49. The Great Cat Massacre by Robert Darnton
peculiar and interesting bits of 18th century French cultural history
Robert Darnton, The Great Cat Massacre and Other Episodes in French Cultural History. London: Little, Brown. 2009. First published 1984.
I'm more familiar with Darnton's work on book culture in pre-Revolutionary 18th century France and on censorship both then and more generally. The Great Cat Massacre is a peculiar and peculiarly interesting attempt to engage with the history of ideas and the history of mentalités as found in the French Annales school of historiography. (The Annales school has had a strong influence on history-writing, particularly social and economic history, though its influence was more direct a generation ago.) Darnton is at once sympathetic to and in argument with the history of mentalités, and an argument about how to do cultural history frames his interrogation of 18th-century French culture through a snapshot series of texts or collections of texts.

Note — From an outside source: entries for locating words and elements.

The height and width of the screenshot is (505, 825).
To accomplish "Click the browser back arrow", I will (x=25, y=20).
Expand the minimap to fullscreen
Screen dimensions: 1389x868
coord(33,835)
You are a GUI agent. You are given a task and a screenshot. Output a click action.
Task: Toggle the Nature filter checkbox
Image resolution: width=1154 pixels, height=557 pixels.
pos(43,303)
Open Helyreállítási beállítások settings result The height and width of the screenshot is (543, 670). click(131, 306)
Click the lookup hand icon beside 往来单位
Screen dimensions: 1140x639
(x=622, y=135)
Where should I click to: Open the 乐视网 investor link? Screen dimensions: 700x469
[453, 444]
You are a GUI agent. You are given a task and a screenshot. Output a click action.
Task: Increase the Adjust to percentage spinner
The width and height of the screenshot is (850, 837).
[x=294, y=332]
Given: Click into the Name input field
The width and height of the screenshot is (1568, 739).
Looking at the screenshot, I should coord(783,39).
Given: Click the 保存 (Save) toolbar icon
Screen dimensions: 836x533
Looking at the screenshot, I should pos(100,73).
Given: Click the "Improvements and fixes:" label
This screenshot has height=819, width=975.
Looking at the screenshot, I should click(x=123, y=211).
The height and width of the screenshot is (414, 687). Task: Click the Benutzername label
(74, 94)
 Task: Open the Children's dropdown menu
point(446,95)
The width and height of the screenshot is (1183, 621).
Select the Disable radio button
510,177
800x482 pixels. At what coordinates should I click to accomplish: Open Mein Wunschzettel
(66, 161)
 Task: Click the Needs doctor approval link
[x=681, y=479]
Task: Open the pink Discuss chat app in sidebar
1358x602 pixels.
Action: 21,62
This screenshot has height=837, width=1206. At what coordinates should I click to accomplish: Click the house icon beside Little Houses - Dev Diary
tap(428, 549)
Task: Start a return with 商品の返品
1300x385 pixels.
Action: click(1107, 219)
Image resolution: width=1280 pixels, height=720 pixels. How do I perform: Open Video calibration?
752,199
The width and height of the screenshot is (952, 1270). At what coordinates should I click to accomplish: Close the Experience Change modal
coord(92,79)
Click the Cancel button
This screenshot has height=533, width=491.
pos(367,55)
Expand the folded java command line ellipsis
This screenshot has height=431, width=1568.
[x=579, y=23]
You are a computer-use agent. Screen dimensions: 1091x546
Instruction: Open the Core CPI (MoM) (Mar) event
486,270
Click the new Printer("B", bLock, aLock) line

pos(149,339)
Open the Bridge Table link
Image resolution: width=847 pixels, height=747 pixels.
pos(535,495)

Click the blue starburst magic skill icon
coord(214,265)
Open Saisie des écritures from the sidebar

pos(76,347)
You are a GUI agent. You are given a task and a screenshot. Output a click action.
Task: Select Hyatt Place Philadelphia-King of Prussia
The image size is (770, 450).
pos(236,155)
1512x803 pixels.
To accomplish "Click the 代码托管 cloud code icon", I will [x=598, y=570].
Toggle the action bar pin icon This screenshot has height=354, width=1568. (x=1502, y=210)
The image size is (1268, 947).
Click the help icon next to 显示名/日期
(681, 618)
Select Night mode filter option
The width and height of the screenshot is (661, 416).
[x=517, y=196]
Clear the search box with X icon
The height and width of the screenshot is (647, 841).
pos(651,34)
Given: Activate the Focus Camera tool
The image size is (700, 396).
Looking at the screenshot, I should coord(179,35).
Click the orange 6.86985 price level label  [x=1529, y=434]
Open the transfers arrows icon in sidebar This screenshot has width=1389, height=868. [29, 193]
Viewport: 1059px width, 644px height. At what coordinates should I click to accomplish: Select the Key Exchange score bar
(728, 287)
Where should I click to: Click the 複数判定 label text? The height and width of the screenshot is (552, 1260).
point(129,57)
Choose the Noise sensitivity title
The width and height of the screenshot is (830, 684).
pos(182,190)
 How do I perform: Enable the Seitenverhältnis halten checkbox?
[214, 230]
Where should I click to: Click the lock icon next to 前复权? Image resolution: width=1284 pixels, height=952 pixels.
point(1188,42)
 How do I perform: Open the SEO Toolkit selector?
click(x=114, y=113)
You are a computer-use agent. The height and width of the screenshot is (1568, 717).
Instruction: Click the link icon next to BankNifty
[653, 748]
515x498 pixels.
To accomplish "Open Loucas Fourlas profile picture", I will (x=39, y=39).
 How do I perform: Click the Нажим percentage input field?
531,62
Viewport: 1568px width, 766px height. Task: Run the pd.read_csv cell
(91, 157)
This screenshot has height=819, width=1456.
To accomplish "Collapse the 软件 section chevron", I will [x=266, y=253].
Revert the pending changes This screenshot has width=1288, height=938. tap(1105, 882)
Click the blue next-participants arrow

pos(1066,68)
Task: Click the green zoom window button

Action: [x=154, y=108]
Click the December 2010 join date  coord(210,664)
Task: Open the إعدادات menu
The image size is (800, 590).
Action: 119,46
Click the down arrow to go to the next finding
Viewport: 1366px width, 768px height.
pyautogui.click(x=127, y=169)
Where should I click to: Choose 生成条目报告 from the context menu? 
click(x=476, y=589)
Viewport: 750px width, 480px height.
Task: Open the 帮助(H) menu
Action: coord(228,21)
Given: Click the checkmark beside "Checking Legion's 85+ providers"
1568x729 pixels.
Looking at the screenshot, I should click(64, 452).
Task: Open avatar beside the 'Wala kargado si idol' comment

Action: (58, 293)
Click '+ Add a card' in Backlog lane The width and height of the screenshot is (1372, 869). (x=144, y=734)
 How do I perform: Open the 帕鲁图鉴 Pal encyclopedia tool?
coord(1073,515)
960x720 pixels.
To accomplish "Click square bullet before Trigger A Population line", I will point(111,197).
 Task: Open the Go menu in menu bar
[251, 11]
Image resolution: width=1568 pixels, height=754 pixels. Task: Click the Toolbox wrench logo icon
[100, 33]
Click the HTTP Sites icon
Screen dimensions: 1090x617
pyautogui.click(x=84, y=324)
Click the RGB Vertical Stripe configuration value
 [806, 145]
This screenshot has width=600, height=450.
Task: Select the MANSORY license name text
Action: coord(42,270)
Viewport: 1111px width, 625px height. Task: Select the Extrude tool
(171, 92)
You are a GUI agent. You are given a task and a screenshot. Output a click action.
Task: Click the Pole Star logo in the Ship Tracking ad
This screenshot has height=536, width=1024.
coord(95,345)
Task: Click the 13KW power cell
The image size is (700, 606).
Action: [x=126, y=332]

The first of these and the most shocking is the cat massacre of the title, an account from a former journeyman printer of how hilarious it was to round up and slaughter all the local cats, most especially the cat belonging to his master's wife: a joke worthy of re-enactment, producing much laughter. This alien violence in fact reveals a great deal about the world of the journeymen and apprentices: a world in which the mistress's cat is treated far better than they are. Other episodes include a discussion of an early version of Red Riding Hood in which the girl is eaten by the wolf, comparing it with certain other fairy-tales; a guide to Montpellier by a member of its merchant class; letters from a merchant in La Rochelle ordering books from Neufchatel; a dossier from someone in the Paris police recording writers and assessing them for how dangerous they are to society; and a discussion of the Encyclopédie, the great and controversial project of many luminaries of the 18th-century French literary scene.
While the texts that Darnton considers are very different from each other, that's part of the point. Both topics and writers are diverse in their concerns, but Darnton has chosen them to provide a vivid, albeit at times disturbing, window into some of the cultural concerns and mores of France in the 18th century. That said, one has to bring a lot of one's own energy and ability to Darnton's work if one wants to find common concerns shared among most of these texts.
It's a very readable and interesting introduction to 18th century French cultural history, even if I prefer Darnton's later work for being a bit more intensively argued.